La protesta non nasce solo dai numeri, ma da un sentimento profondo di tradimento. Molti dipendenti vivono la cooperativa come un pezzo della propria storia familiare, un patrimonio costruito in Umbria nell’arco di tre generazioni. Vedere quel patrimonio messo a rischio da scelte percepite come miopi ha acceso una rabbia che si è trasformata in mobilitazione collettiva. Gli 800.000 soci cooperatori, che non sono semplici clienti ma parte integrante della governance, non sono stati coinvolti né informati in modo trasparente.

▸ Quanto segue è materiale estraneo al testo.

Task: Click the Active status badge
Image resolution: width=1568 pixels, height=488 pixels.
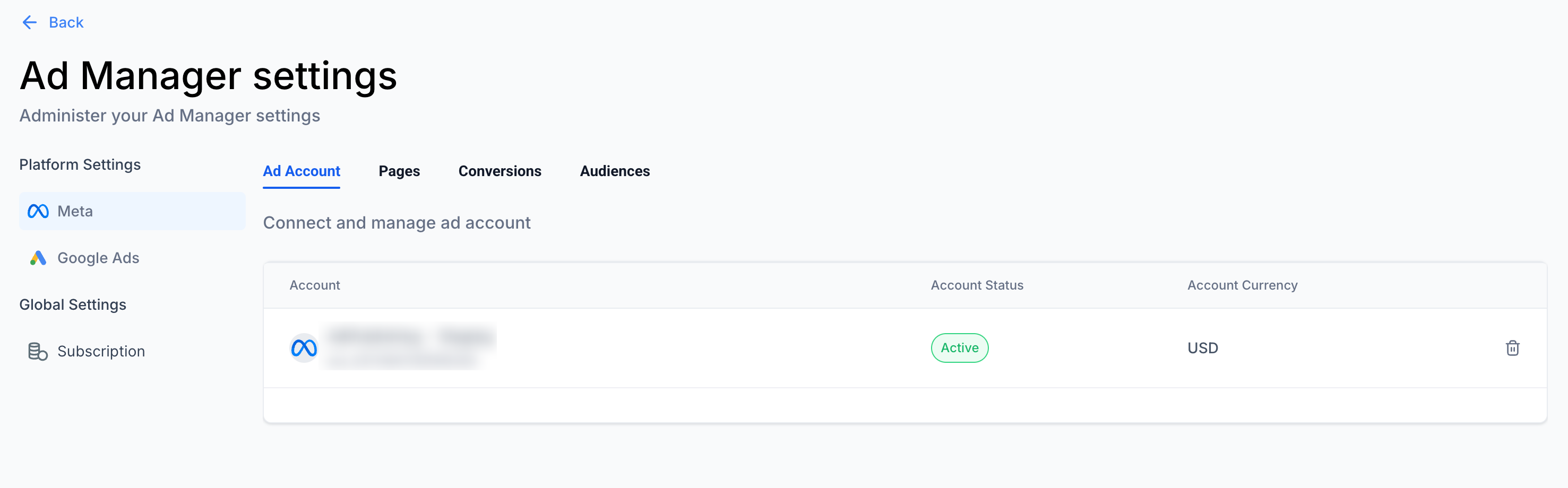Action: click(x=959, y=348)
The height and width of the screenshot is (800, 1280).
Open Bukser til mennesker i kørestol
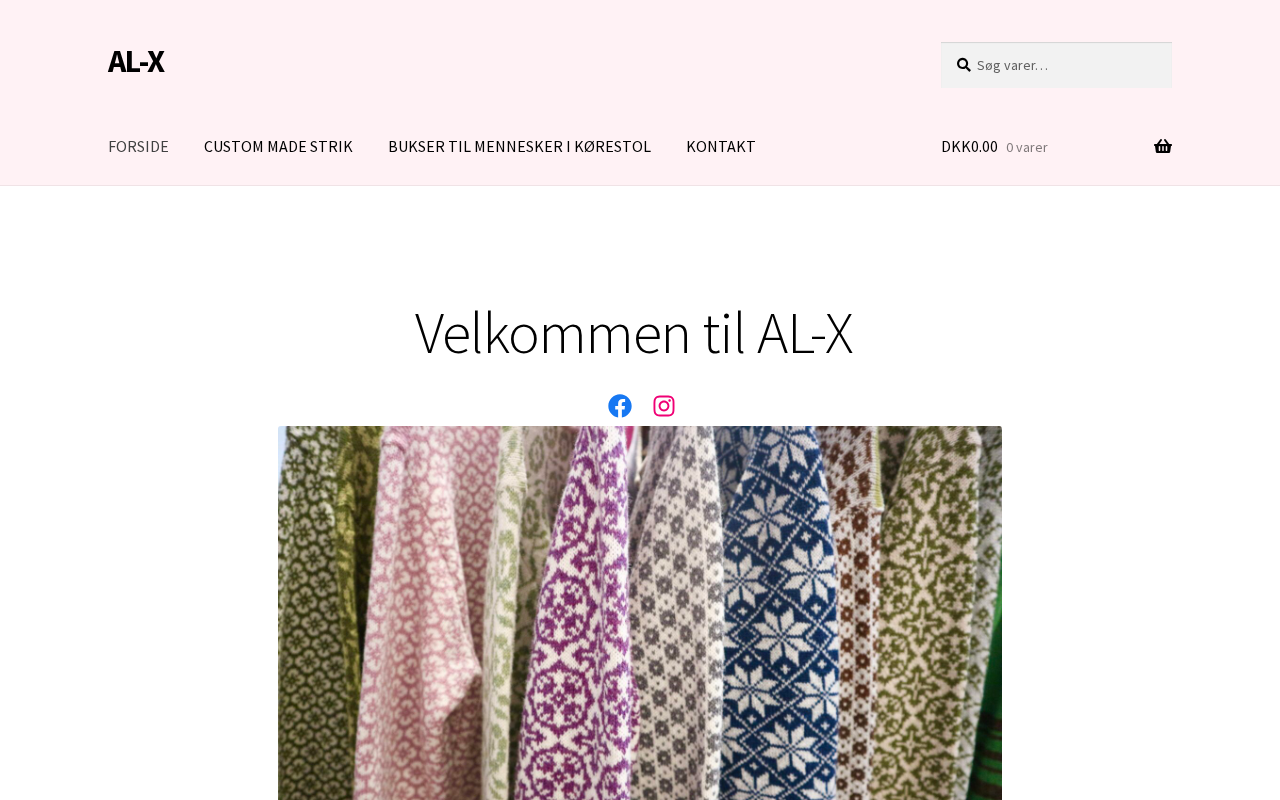click(x=519, y=147)
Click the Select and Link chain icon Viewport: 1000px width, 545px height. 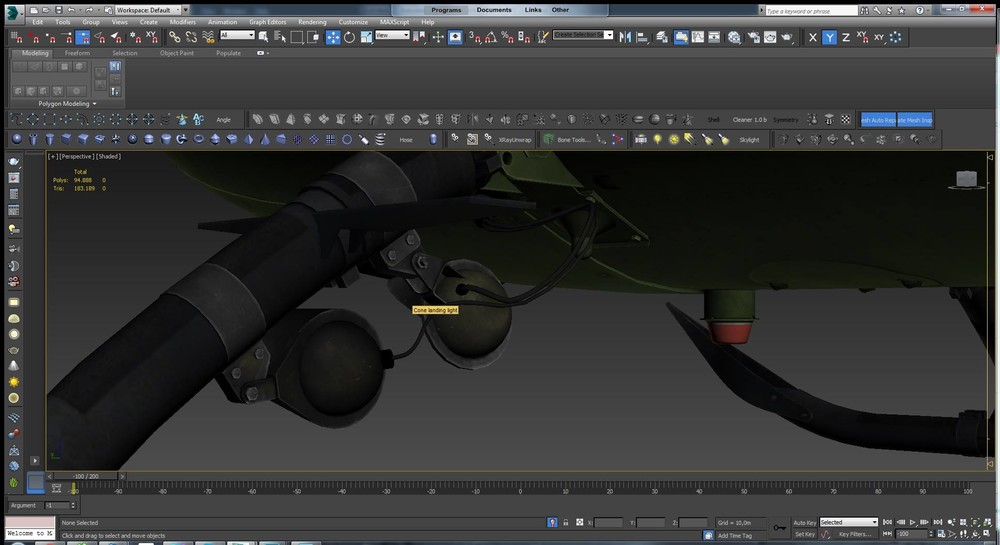click(173, 37)
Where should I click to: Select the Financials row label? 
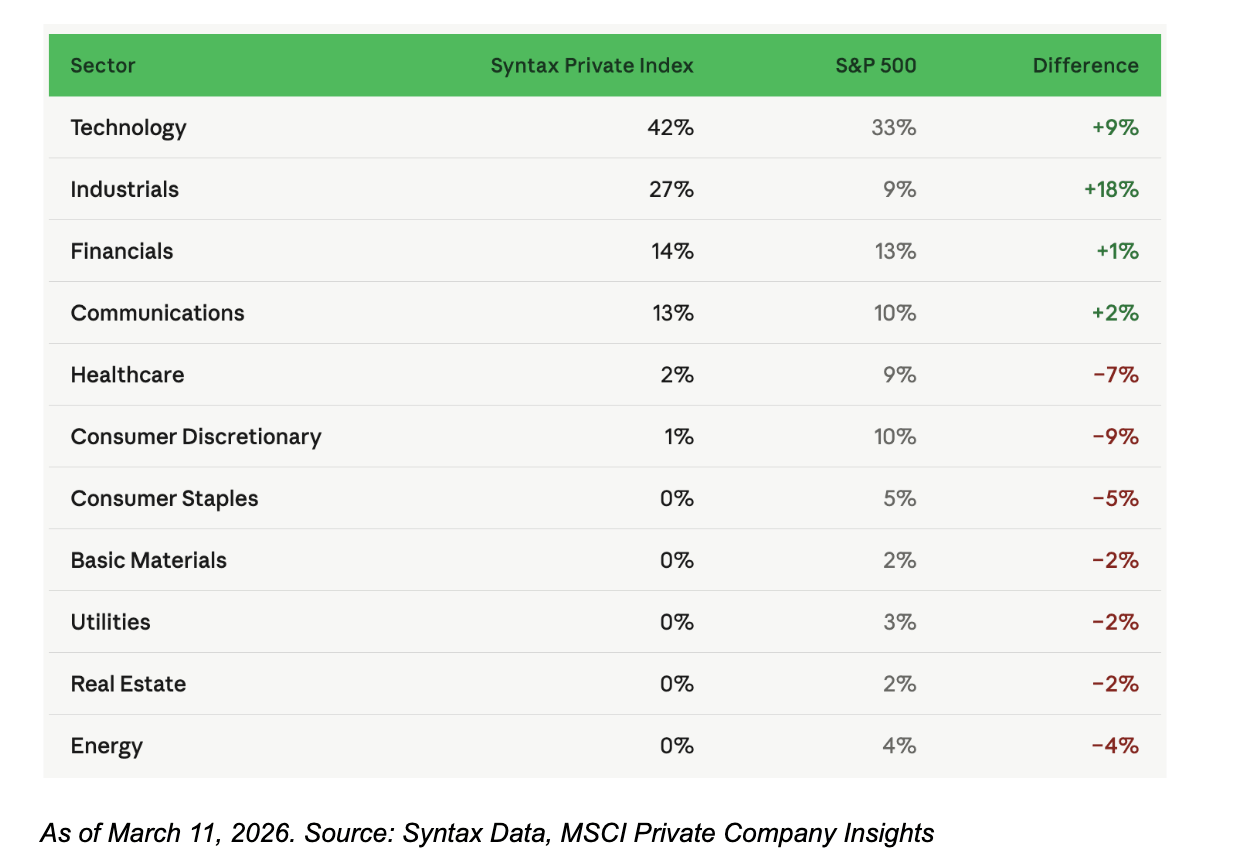point(122,252)
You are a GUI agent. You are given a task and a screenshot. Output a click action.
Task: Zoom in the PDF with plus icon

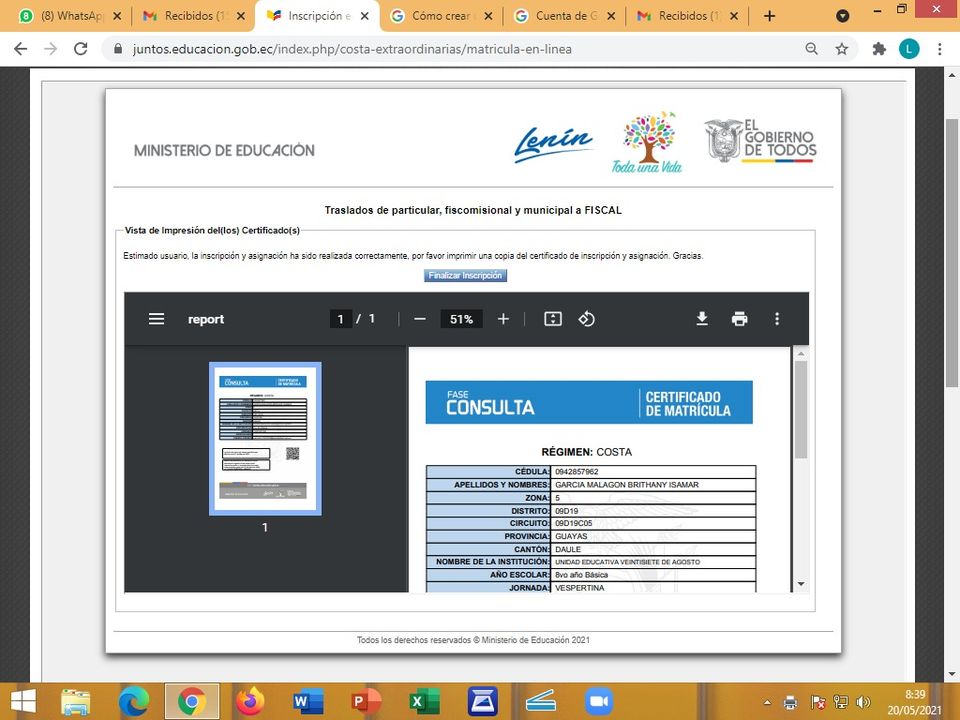pyautogui.click(x=503, y=319)
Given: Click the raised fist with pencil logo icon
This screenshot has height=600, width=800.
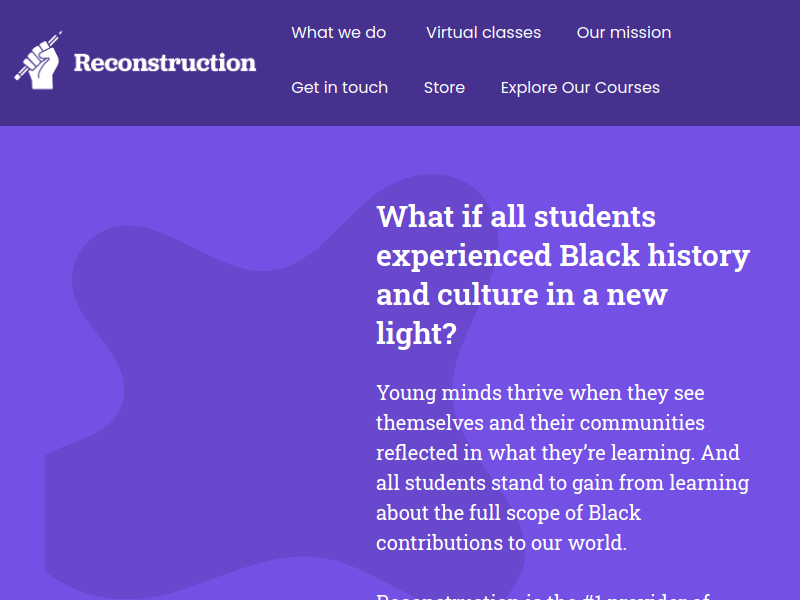Looking at the screenshot, I should [x=38, y=60].
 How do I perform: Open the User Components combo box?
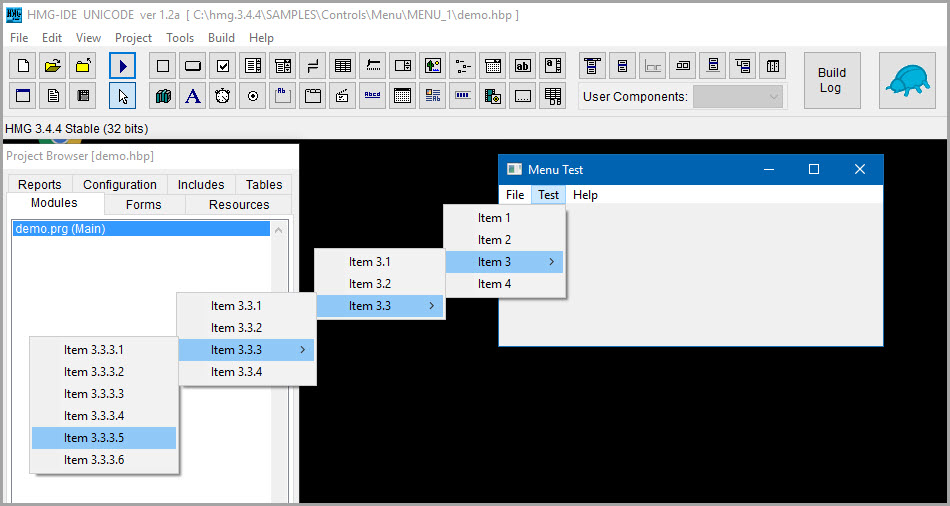tap(737, 96)
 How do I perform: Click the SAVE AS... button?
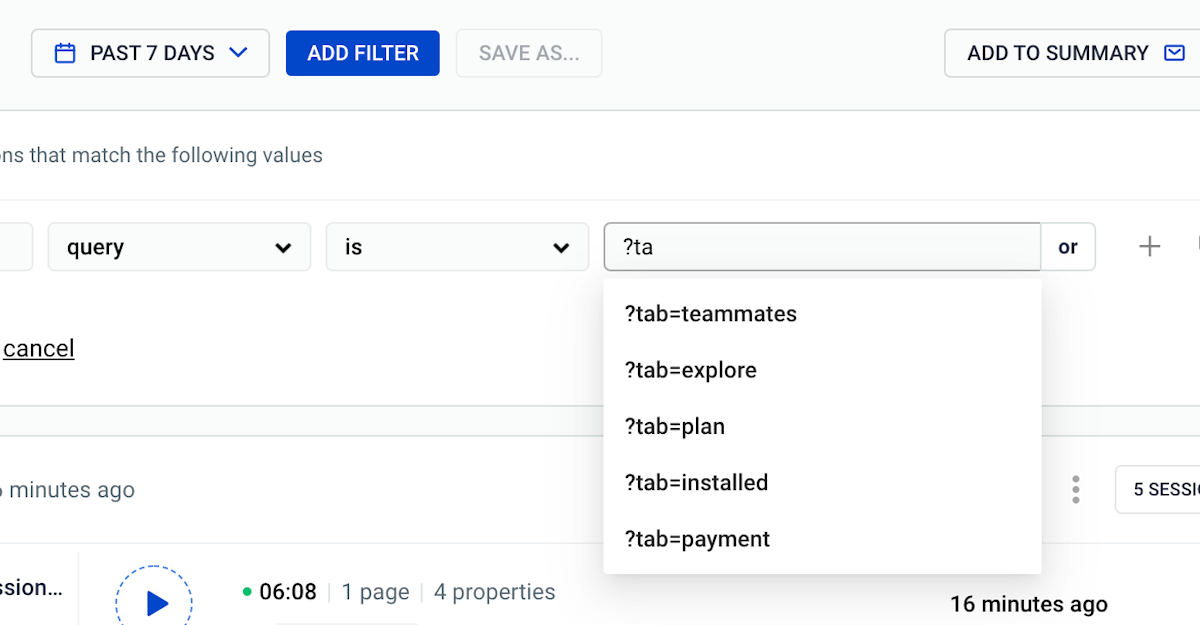pos(529,53)
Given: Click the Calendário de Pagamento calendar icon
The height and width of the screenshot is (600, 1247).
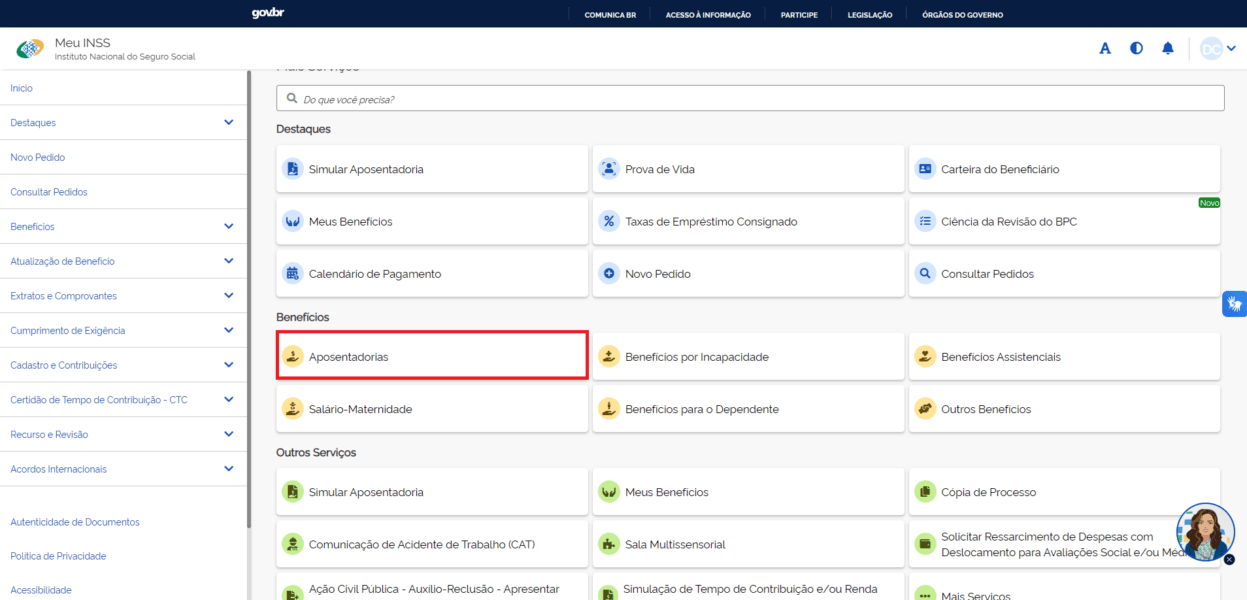Looking at the screenshot, I should pos(291,272).
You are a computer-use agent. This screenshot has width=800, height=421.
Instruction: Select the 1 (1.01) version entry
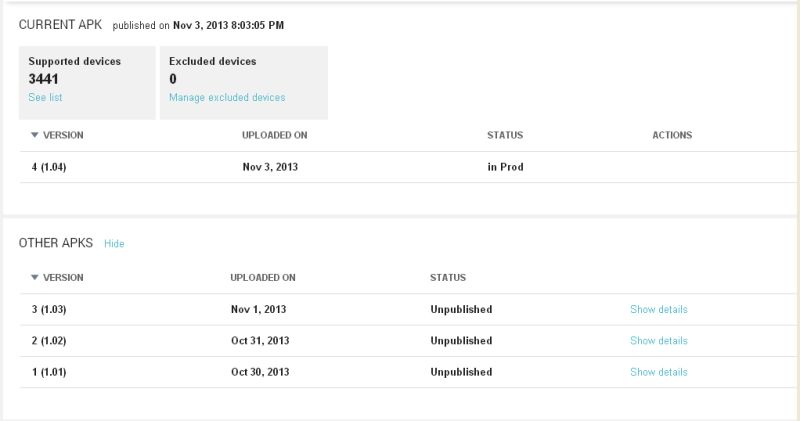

Le ragioni della protesta, sintetizzate dai sindacati, sono chiare: tagli al personale, chiusura di 24 punti vendita, tempistiche considerate brutali, sospetto che la fusione abbia mascherato un rischio di default, silenzio delle centrali cooperative, mancanza di trasparenza e difesa di un patrimonio sociale costruito in decenni. Ogni punto rappresenta un tassello di un malessere che non riguarda solo il lavoro, ma l’identità stessa del modello cooperativo.
Le ragioni reali della protesta:
1. Annuncio di tagli al personale_La nuova cooperativa ha comunicato la necessità di licenziare almeno il 10% dei lavoratori. Parliamo di oltre 500 persone potenzialmente coinvolte. Per chi lavora in una cooperativa – dove il lavoro dovrebbe essere un valore fondante – questo è stato percepito come uno strappo gravissimo.
2. Chiusura di 24 punti vendita_Sono stati dichiarati 24 negozi “improduttivi” da chiudere o ridimensionare. Questo significa trasferimenti forzati, perdita di posti di lavoro e impoverimento dei territori.
3. Tempistiche considerate brutali_Le comunicazioni sono arrivate a ridosso del Natale, dopo appena sei mesi dalla fusione presentata come “opportunità di sviluppo”. Molti lavoratori hanno vissuto questo come un tradimento della fiducia.
4. Sospetto che la fusione nascondesse un rischio di default_La rapidità e la durezza del piano hanno alimentato l’idea che la fusione servisse in realtà a coprire una crisi profonda di una o entrambe le cooperative. I lavoratori si sentono usati come “ammortizzatore umano”.
5. Silenzio delle Centrali Cooperative_Nessuna presa di posizione forte da parte delle centrali. Per chi crede nella cooperazione, questo silenzio pesa come un macigno.
6. Mancanza di trasparenza e coinvolgimento_I sindacati denunciano una gestione chiusa, con scarse informazioni e nessun confronto reale. I soci – 800mila persone – non sono stati coinvolti, nonostante siano parte integrante del modello cooperativo.
7. Difesa di un patrimonio sociale costruito in decenni_Molti lavoratori vivono la cooperativa come un pezzo della propria storia familiare. Vedere tutto messo a rischio da scelte manageriali percepite come miopi ha acceso la protesta.
La mobilitazione dei lavoratori chiude un anno segnato da tensioni crescenti e apre un 2026 carico di interrogativi. La speranza, condivisa da chi oggi è in lotta, è che il nuovo anno porti soluzioni più eque, capaci di salvaguardare l’occupazione e di restituire credibilità a un modello che per decenni ha rappresentato un punto di riferimento per intere comunità. Per molti, la battaglia non è solo per il posto di lavoro, ma per difendere un’idea di cooperazione che rischia di essere snaturata.
Il futuro di UniCoop Etruria dipenderà dalla capacità di ricostruire fiducia, ristabilire trasparenza e rimettere al centro i valori che hanno reso la cooperazione un pilastro sociale ed economico del territorio. Senza un cambio di rotta, la frattura emersa con lo sciopero rischia di trasformarsi in una crisi irreversibile.